Valid values for delete are
- delete = true Default. Lsyncd will delete on the target whatever is not in the source. At startup and what’s being deleted during normal operation.
- delete = false Lsyncd will not delete any files on the target. Not on startup nor on normal operation. (Overwrites are possible though)
- delete = ‘startup’ Lsyncd will delete files on the target when it starts up but not on normal operation.
- delete = ‘running’ Lsyncd will not delete files on the target when it starts up but will delete those that are removed during normal operation.
Optimizations #
Make sure that you have enough inotify watches for lsyncd to work.
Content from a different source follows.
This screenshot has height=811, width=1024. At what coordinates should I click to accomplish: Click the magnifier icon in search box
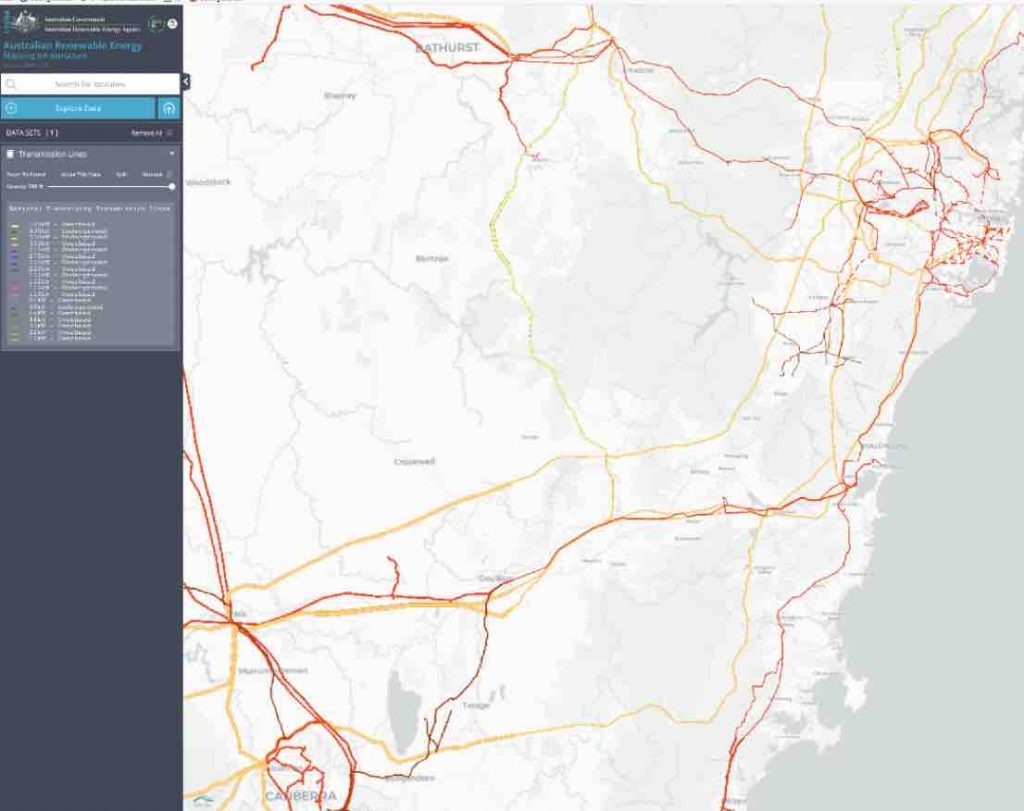pyautogui.click(x=12, y=85)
There is no hard and fast rule, you can start the service and it exits you should increase the inotify watches (respective of your RAM amount). Bear in mind that a inotify watch consumes 10KB of RAM.
sudo sysctl fs.inotify
fs.inotify.max_queued_events = 16384
fs.inotify.max_user_instances = 128
fs.inotify.max_user_watches = 500000
The above is a sample response (with 50000 watches). To change the number of watches you can use:
sudo sysctl -w fs.inotify.max_user_watches=50000
Errors #
ssh_exchange_identification: read: Connection reset by peer #
When dealing with a large number of files to synchronize, we make modifications to the /etc/ssh/sshd_config
file on the receiving server.
MaxSessions 100
MaxStartups 100:30:1000
MaxSessions sets the maximum number of open sessions allowed for a single network connection. The default value is 10.
MaxStartups the parameter configuration is in the form of “start:rate:full”. In our case, it means disconnecting with a 30% probability when there are 100 unauthenticated connections, with a linear increase in probability up to 100% when it reaches 1000.